The Confederation of British Surgery is the latest organisation to call for face-to-face interviews on concerns about the use of artificial intelligence in interviews. 

The use of artificial intelligence by students in interviews has become such an issue that there are growing calls to ban virtual interviews altogether to stop cheating. 

In September last year, the Four Nation Postgraduate National Recruitment Programme Board published a position statement on the issue. 

Although it recognised that some applicants may use assistive technologies to support communication or processing needs, it was very clear. 

“To ensure a fair and equitable interview experience for all applicants, the use of AI technologies, including but not limited to AI-generated responses, virtual assistants, real-time transcription tools, and automated scripts, will not be permitted during online interviews,” it said. 

Some Trusts have even refined the guidance further about how AI can and cannot be used. Leeds and York Partnership NHS Foundation Trust, for example, has published its own guide to using AI in recruitment. 

Now the Confederation of British Surgery (CBS) has echoed the concerns of the wider sector around the reports of ambient AI being used in interviews to decide who is accepted into surgical training vacancies.
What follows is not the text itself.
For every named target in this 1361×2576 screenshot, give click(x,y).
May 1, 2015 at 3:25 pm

“CBS wholeheartedly supports this call for a return to face-to-face interviews in light of a situation that seriously compromises fairness and integrity,” said CBS president Mark Henley. 

“Our profession is built on trust and accountability, and by allowing applicants who have not upheld those values at the very first stage of their careers, we risk undermining the credibility of the surgical training system as a whole,” he added. 
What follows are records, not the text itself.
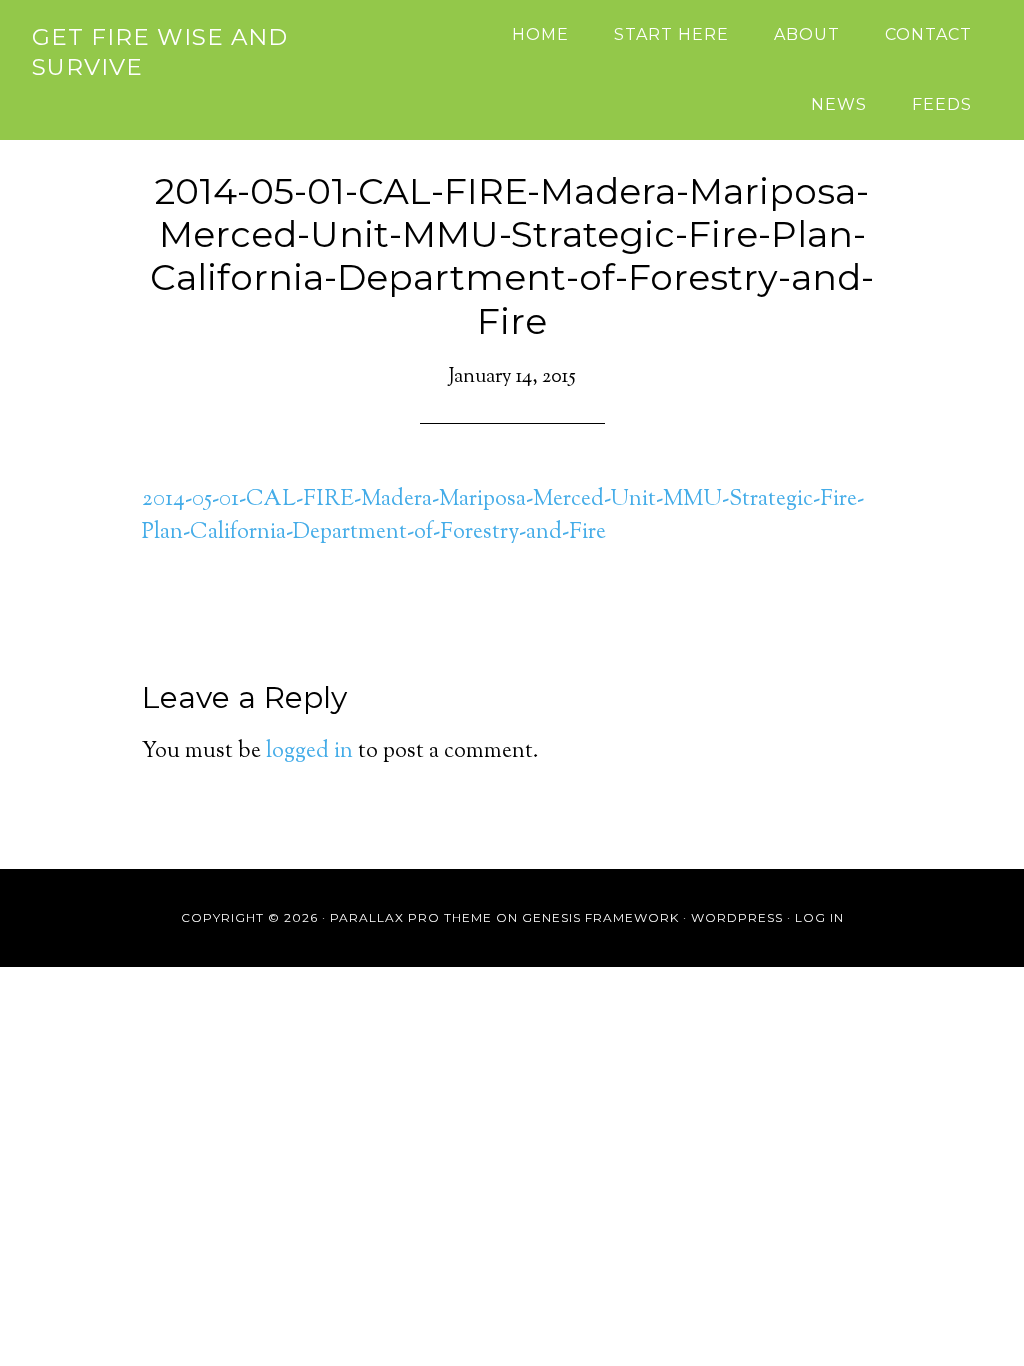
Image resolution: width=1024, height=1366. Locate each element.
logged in (309, 752)
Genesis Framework (600, 917)
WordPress (737, 917)
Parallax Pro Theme (411, 917)
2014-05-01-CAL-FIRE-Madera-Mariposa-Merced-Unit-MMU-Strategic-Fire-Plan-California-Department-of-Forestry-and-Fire (503, 516)
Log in (819, 917)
Concerns around candidate integrity

Ambient AI is a type of artificial intelligence system that can run in the background, constantly active and responsive. In the context of interviews, it can listen, analyse and respond without prompting, meaning that the interviewee will get real-time suggested answers displayed on their device screen. 

As the interview will also be on a screen, and the AI response appears as an overlay, the candidate will exhibit few telltale eye movements, and there will be no need for them to type the questions into the software. For this reason, it is very difficult to detect if a candidate is using it. The real-world issue with this is that a candidate could appear to be prepared, well-structured, and knowledgeable about a certain subject, thus falsely enhancing their potential, whilst potentially knowing very little about what they are speaking about.
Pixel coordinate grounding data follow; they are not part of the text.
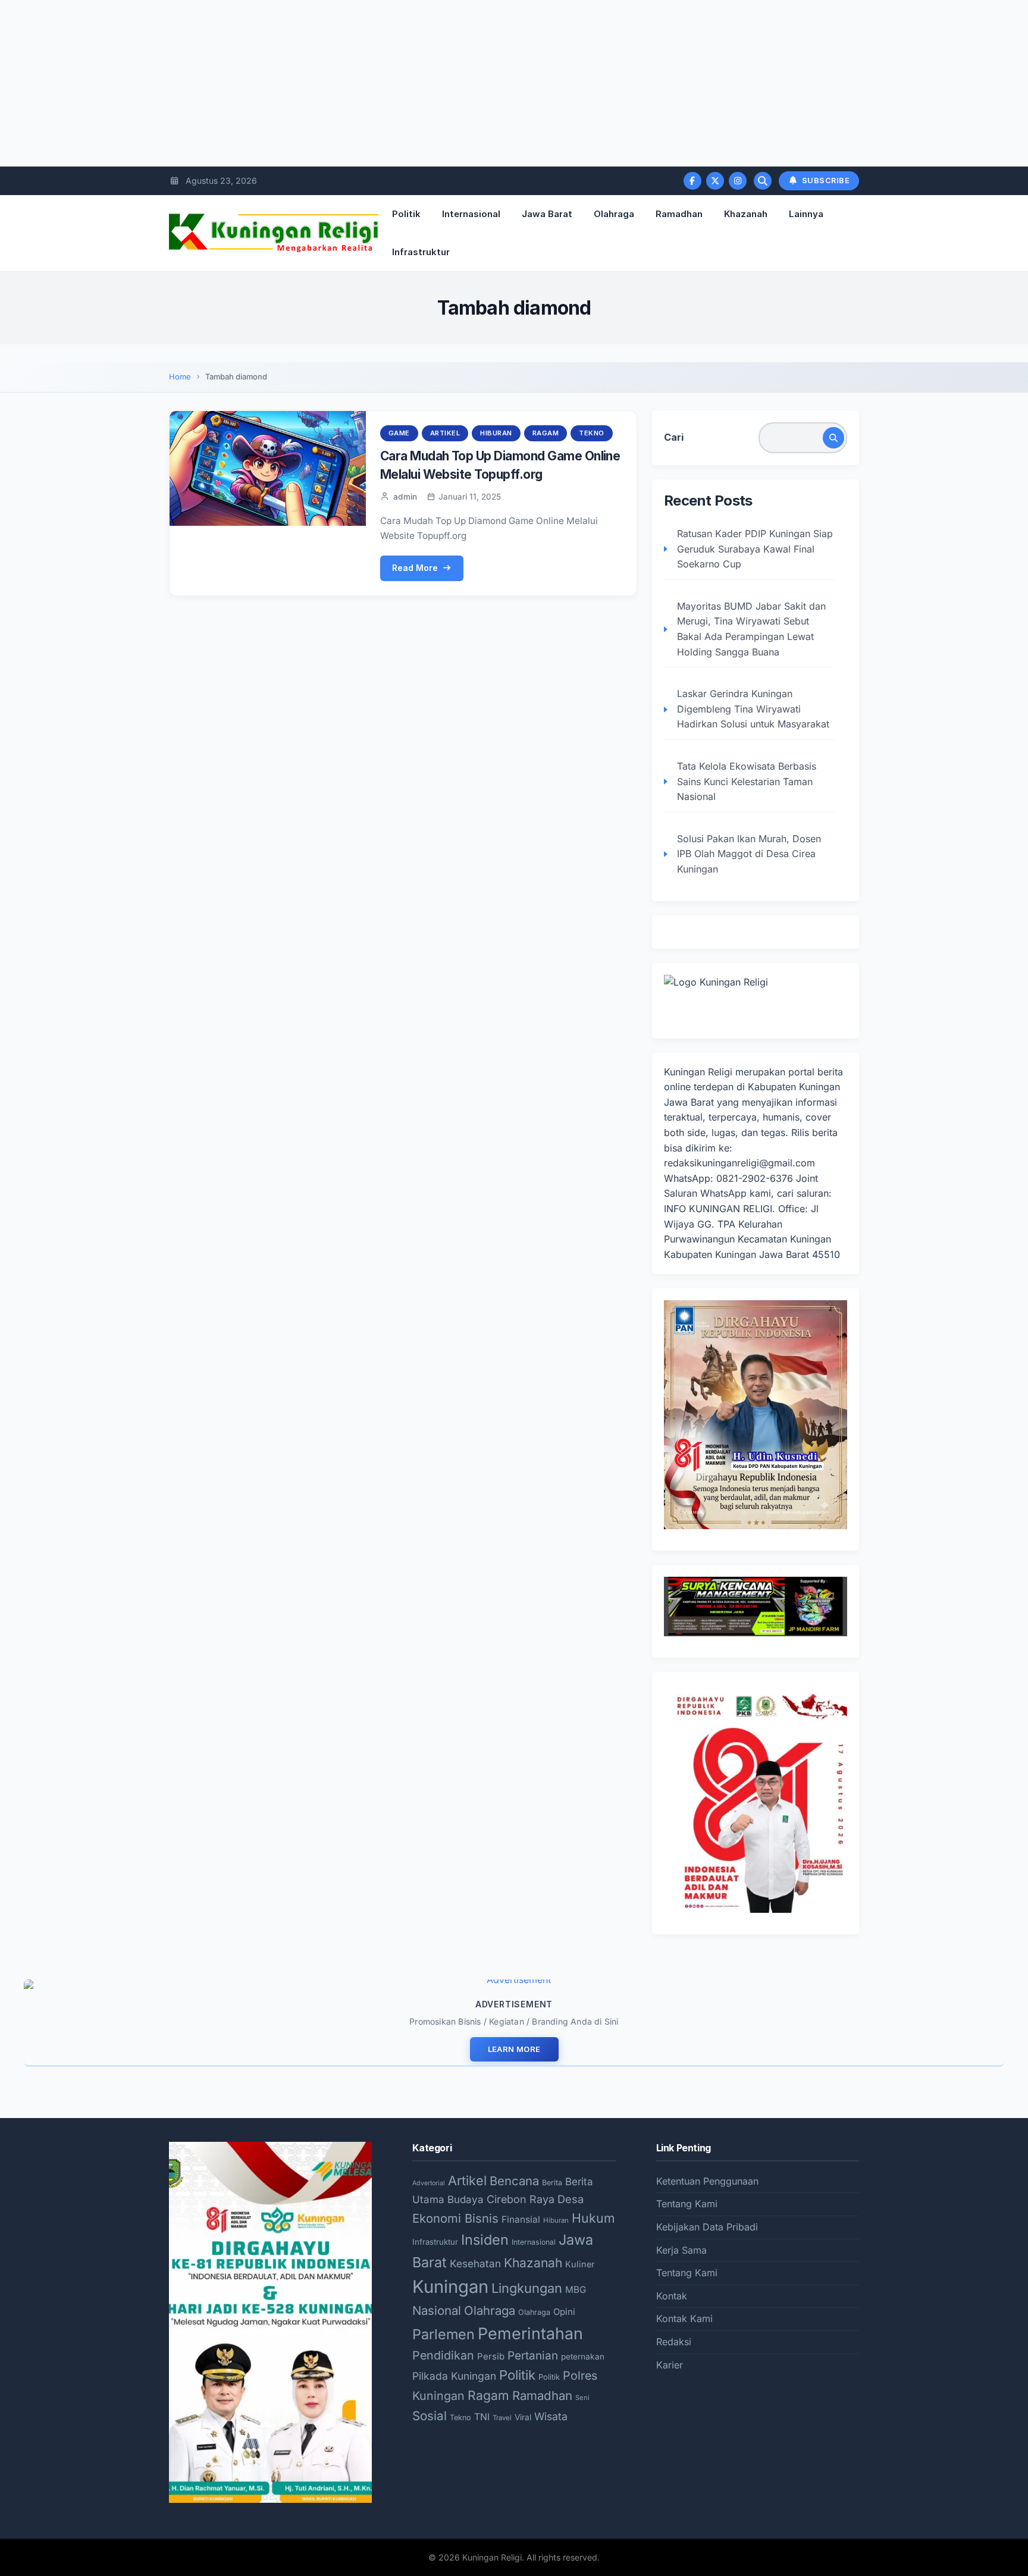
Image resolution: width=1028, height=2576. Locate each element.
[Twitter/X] (715, 181)
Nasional (436, 2310)
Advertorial (428, 2183)
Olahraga (614, 213)
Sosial (429, 2415)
Virtual interviews and virtual technical assessments have recently been in the news due to big tech companies having concerns around candidate integrity. 

Google has reintroduced in-person interviews for this very reason, amid reports that more than 50% of candidates are using AI tools to solve coding challenges during virtual interviews.

Other corporations reimplementing face-to-face interviews, or rejecting remote hiring, include such companies as McKinsey, Cisco and Deloitte. 

The virtual interviews in question are overseen by Medical and Dental Recruitment and Selection (MDRS), the national body responsible for running and coordinating recruitment for all postgraduate medical and dental training across the UK. 

MDRS brought in virtual interviewing during and after the COVID-19 pandemic, allowing applicants to log in remotely and take their interviews online. 

“The best way to definitively eliminate AI use in interviews is to conduct them face-to-face. We therefore strongly urge MDRS to immediately revert to face-to-face interviews for the upcoming recruitment rounds for both core surgical training and for higher speciality training, to protect the validity and integrity of the selection process, and the safety of our patients,” said Oliver Townsend, president of the British Orthopaedic Trainees Association.